Justin returned to Rome for consultations with the Pope, trying (and failing) to get some of the Ethiopian religious leaders to come with him. In 1846 he returned to Ethiopia to found a college and seminary at Guala. This work, and other Catholic missionary efforts, caused a backlash in the Ethiopian Church; Catholicism was banned, and Bishop Massaia was forced to flee to Rome. Despite exhortations for his death, Justin remained, and became an underground missionary, caring for converts. 

He was consecrated fugitive bishop of Massawa in 1848 and was given authority to administer the sacraments in the Ethiopian rite. By 1853 he had consecrated 20 priests, made 5,000 converts, and was able to re-open the college at Guala.

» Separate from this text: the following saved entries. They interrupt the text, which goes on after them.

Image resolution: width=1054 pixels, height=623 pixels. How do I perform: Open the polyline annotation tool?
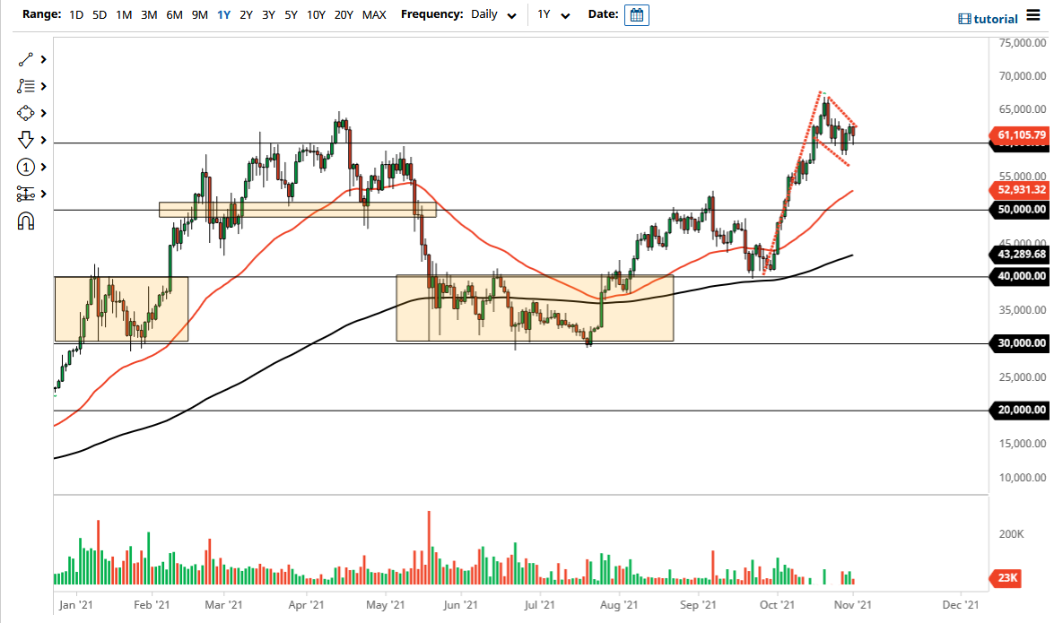point(25,86)
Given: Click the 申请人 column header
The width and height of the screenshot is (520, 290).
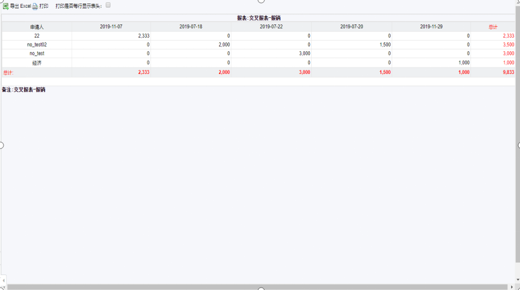Looking at the screenshot, I should 37,27.
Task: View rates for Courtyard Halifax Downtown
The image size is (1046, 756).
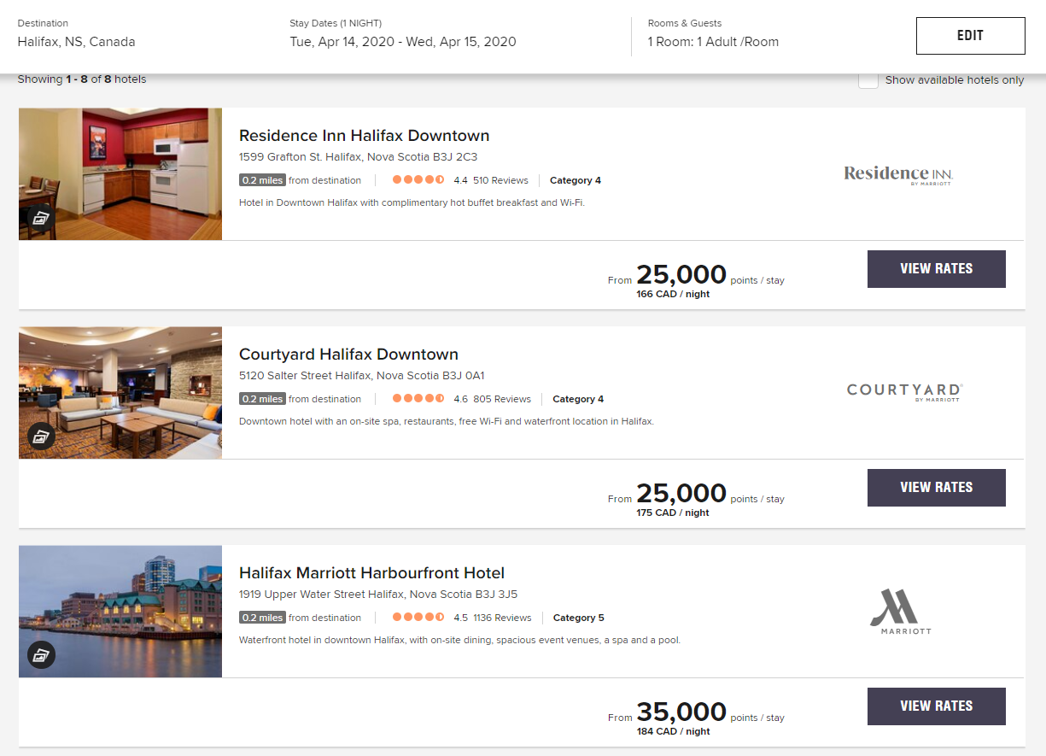Action: (x=936, y=488)
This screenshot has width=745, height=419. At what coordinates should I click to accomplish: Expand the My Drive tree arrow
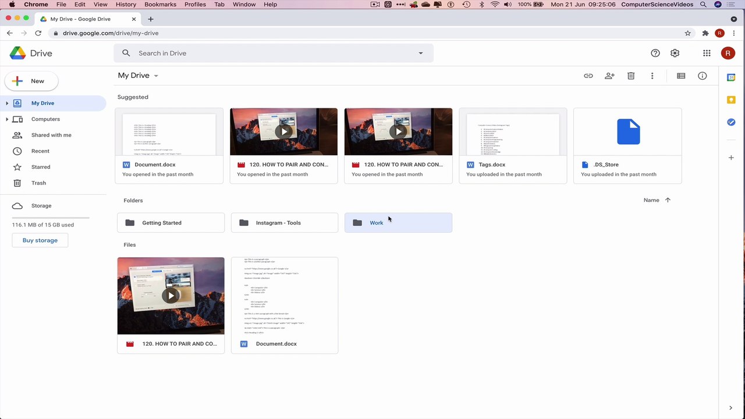7,103
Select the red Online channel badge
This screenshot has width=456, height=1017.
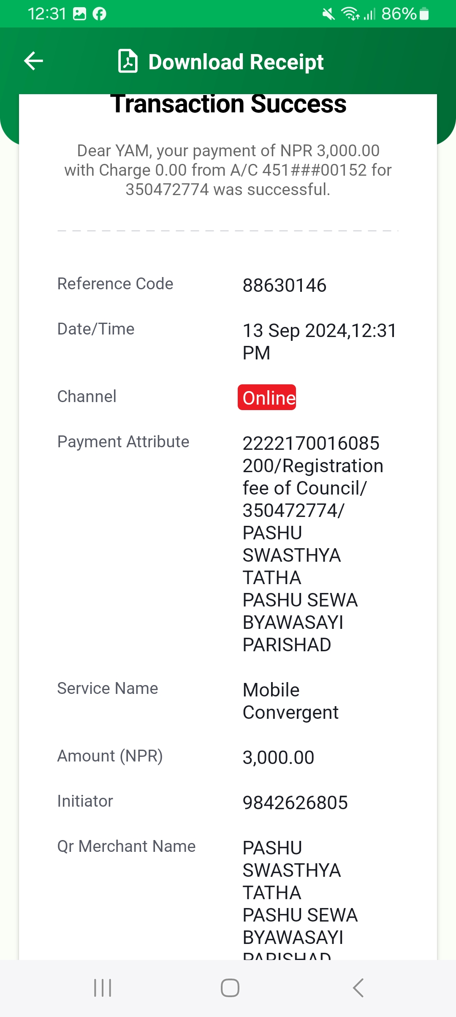267,397
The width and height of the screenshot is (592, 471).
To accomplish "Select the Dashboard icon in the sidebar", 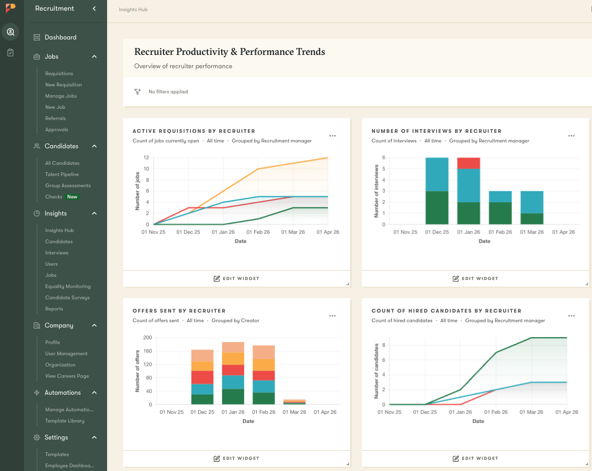I will coord(36,37).
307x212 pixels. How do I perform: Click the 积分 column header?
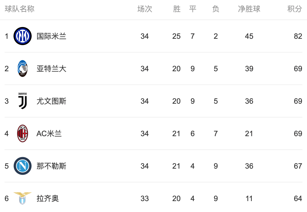pyautogui.click(x=294, y=9)
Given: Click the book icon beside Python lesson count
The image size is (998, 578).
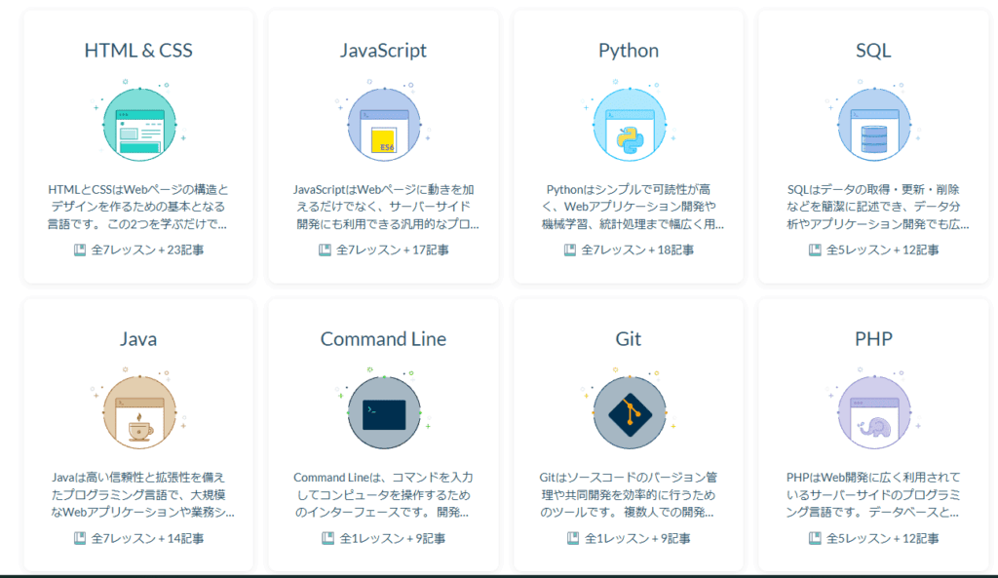Looking at the screenshot, I should pyautogui.click(x=569, y=251).
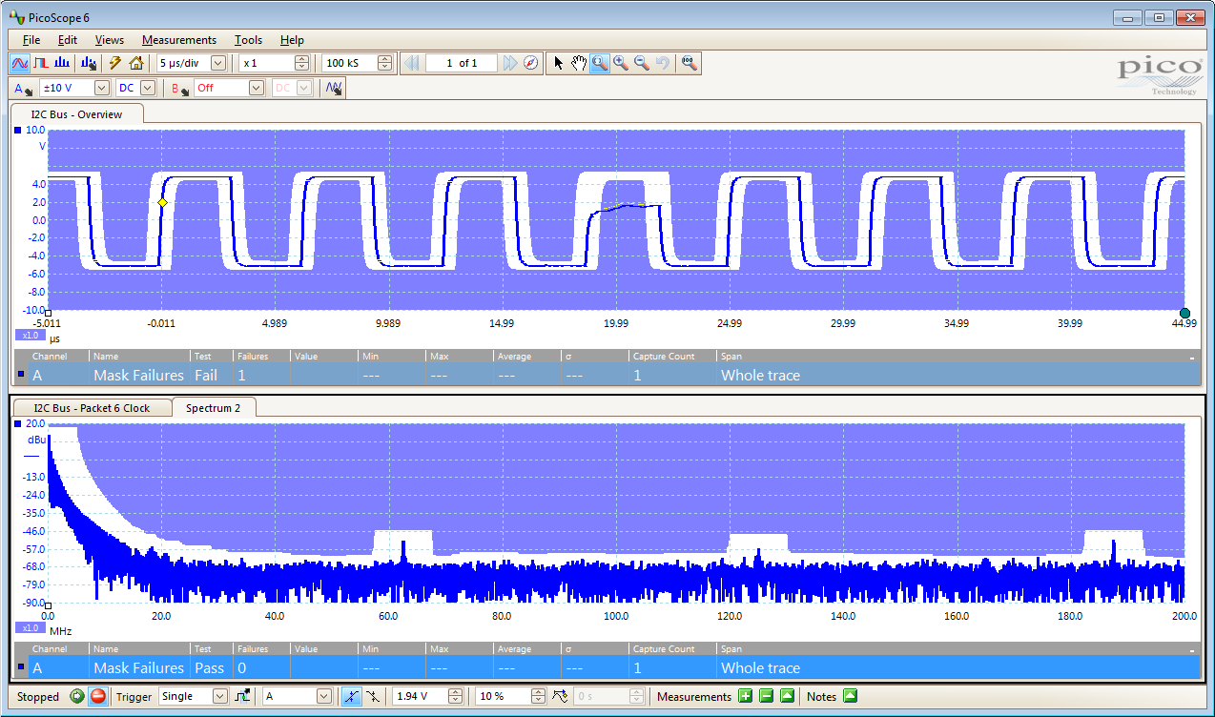Click the home icon in toolbar
Screen dimensions: 1215x717
136,63
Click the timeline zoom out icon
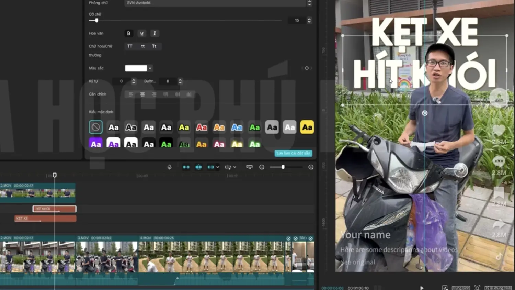Image resolution: width=515 pixels, height=290 pixels. (x=262, y=167)
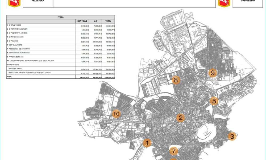Click map marker number 2

(181, 118)
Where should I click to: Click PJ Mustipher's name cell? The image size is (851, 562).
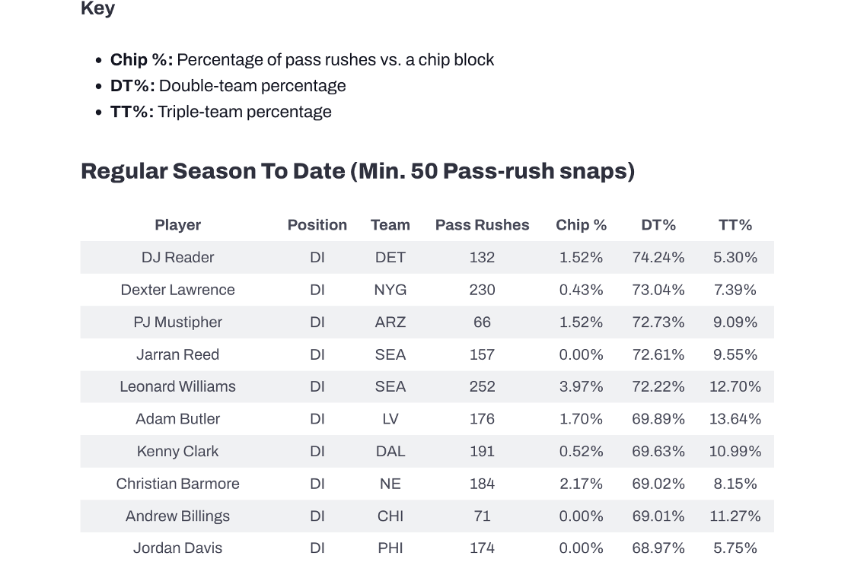(x=177, y=322)
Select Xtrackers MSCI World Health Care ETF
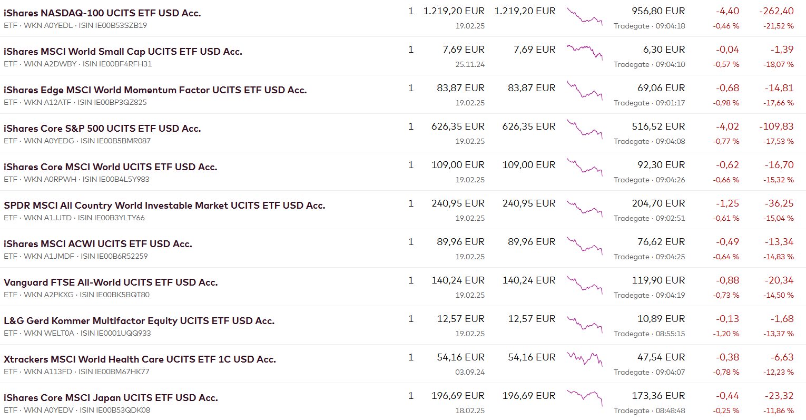This screenshot has width=806, height=420. click(140, 359)
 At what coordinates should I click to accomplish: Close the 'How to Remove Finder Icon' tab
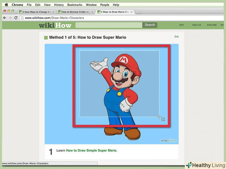[92, 12]
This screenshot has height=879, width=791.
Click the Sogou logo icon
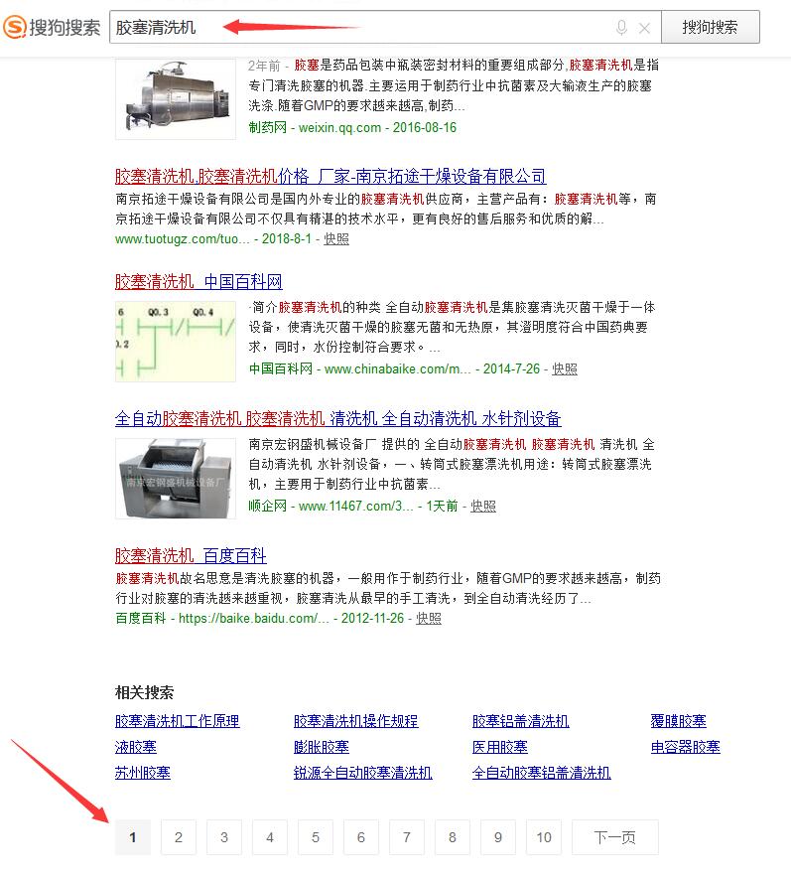[15, 28]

In 1860, Kedaref Kassa became the Ethiopian King Theodore II with the backing of Abuna Salama, Patriarch of the Ethiopian Church. In gratitude, he prohibited Catholicism, and De Jacobis was imprisoned for several months. He was then force-marched to the area of Halai in southern Eritrea, spending his remaining months in missionary work along the Red Sea.

In due course, Saint Justin was arrested in an attempt to make him "disappear." But, after several months' imprisonment at Gondar, his guards released him in a wild area from which he was able to make an agonizing journey to Halai in southern Eritrea. He tried to return to his flock at Tigrai, but had to remain on the coast of the Red Sea. Bishop Justin's work was now circumscribed to the area along the Red Sea; but this still meant exhausting journeying.

He was again imprisoned for extending hospitality to a French political mission. This time he was forced to endure long marches, rapid changes of climate, and a fatal fever. Again he was released and attempted to return to Halai on horseback, accompanied by a priest, and a group of monks and students. When he found he could ride no further, he knew that it was time to give up his spirit. He was anointed, his head supported by a rock in the desert, and spoke his last words: "Pray hard, little ones, for I am going to die. I won't forget you. . . . I am dying." Thus, Saint Justin died of a fever on the roadside near Halai.

He is buried in a church at Hebo, in the far north of the country, where his shrine is carefully preserved, and his memory is still very much alive among the people who feel that he was one of them. Saint Justin was an impressive pioneer of ecumenism as well as of missionary achievement. Cardinal Messaia wrote of this man of enormous tact, "God chose him to be a teacher even more by example than by words" (Attwater, Benedictines, Delaney, Farmer, White).

Saint Justin was a great apostle of Africa and the founder of the Abyssinian (Ethiopian) mission. Blessed Ghebre Michael is among the estimated 12,000 converts he made in his time.  His memorial is celebrated on July 31.